**TEXT PASSAGE:**
==========

Quoting Jesse Gross <je...@nicira.com>:
On Thu, Oct 1, 2015 at 4:19 PM, <dwil...@us.ibm.com> wrote:
Quoting Jesse Gross <je...@nicira.com>:
On Tue, Sep 29, 2015 at 10:50 PM, <dwil...@us.ibm.com> wrote:
Hi-
I have been conducting scaling tests with OVS and docker. My tests
revealed
that the latency of ARP packets can become very large resulting in many
ARP
re-transmissions and time-outs. I found the source of the poor latency to
be
with the handling of arp packets in ovs_vport_find_upcall_portid(). Each
packet is hashed in ovs_vport_find_upcall_portid() by calling
skb_get_hash(). This hash is used to select a netlink socket in which to
send the packet to userspace. However, skb_get_hash() is not supporting
ARP
packets returning a 0 (invalid hash) for every ARP. This results in a
single ovs-vswitchd handler thread processing every arp packet thus
severely
impacting the average latency of ARPs. I am purposing a change to
ovs_vport_find_upcall_portid() that spreads the ARP packets evenly
between
all the handler threads (patch to follow). Please let me know if you
have
suggestions/comments.
This is definitely an interesting analysis but I'm a little surprised
at the basic scenario. First, I guess it seems to me that the L2
domain is too large if there are this many ARPs.
I can imagine running a couple of thousand docker containers, so I think
this is a reasonable size test.
Having thousands of nodes (regardless of whether they are containers
or VMs) on a single L2 segment is really not a good idea. I would
expect them to be segmented into smaller groups with L3 boundaries in
the middle.
Something I am not clear on. Creating smaller L2 segments would reduce
the impact of a broadcast packet, fewer ports to flood the packet to.

==========

Word and item location data:
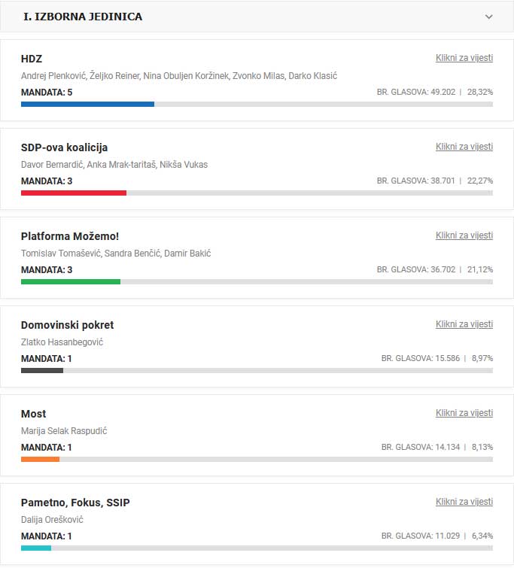Click the red SDP-ova koalicija vote bar
Viewport: 514px width, 568px height.
click(73, 193)
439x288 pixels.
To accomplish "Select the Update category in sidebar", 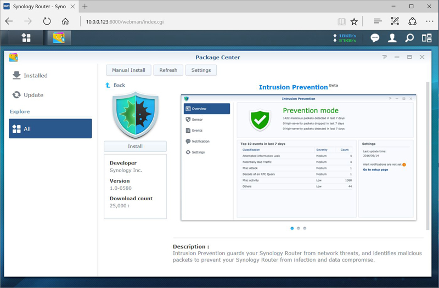I will [x=33, y=95].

==========

**WRITTEN TASK 1:**
Please print the part of the ARP latency email thread that begins at the words "This is definitely" and stops after "the packet to.".
**WRITTEN TASK 2:**
Carry on the ARP latency email thread from the point where it stops.
You won't need these entries for anything here.

**RESPONSE 1:**
This is definitely an interesting analysis but I'm a little surprised
at the basic scenario. First, I guess it seems to me that the L2
domain is too large if there are this many ARPs.
I can imagine running a couple of thousand docker containers, so I think
this is a reasonable size test.
Having thousands of nodes (regardless of whether they are containers
or VMs) on a single L2 segment is really not a good idea. I would
expect them to be segmented into smaller groups with L3 boundaries in
the middle.
Something I am not clear on. Creating smaller L2 segments would reduce
the impact of a broadcast packet, fewer ports to flood the packet to.

**RESPONSE 2:**
But would it affect the performance of the upcall datapath? Comparing
a single 512 port switch to two 256 port switches (on a single host).
Wont they have the same number of ports, queues, threads and upcalls?
On a related issue, I am looking into the memory consumed by the netlink
sockets, OVS on linux can create many of these sockets. Do you have any
thought as to why the current model was picked?
Independent queues are the easiest way to provide lockless access to
incoming packets on different cores and, in some case, give higher
priority to certain types of packets.
The speed also
generally seems slower than I would expect but in any case I don't
disagree that it is better to spread the load among all the cores.
On the patch itself, can't we just make skb_get_hash() be able to
decode ARP? It seems like that is cleaner and more generic.
My first thought was to make a change in skb_get_hash(). However, the
comment in __skb_get_hash() state that the hash is generated from the
4-tuple (address and ports). ARPs have no ports so a return value of 0
looked correct.
/*
* __skb_get_hash: calculate a flow hash based on src/dst addresses
* and src/dst port numbers. Sets hash in skb to non-zero hash value
* on success, zero indicates no valid hash. Also, sets l4_hash in skb
* if hash is a canonical 4-tuple hash over transport ports.
*/
What do you think?
I don't think that this is really a strict definition. In particular,
IP packets that aren't TCP or UDP will still return a hash based on
the IP addresses.
However, I believe that you are looking at an old version of this
function. Any changes would need to be made to the upstream Linux
tree, not purely in OVS.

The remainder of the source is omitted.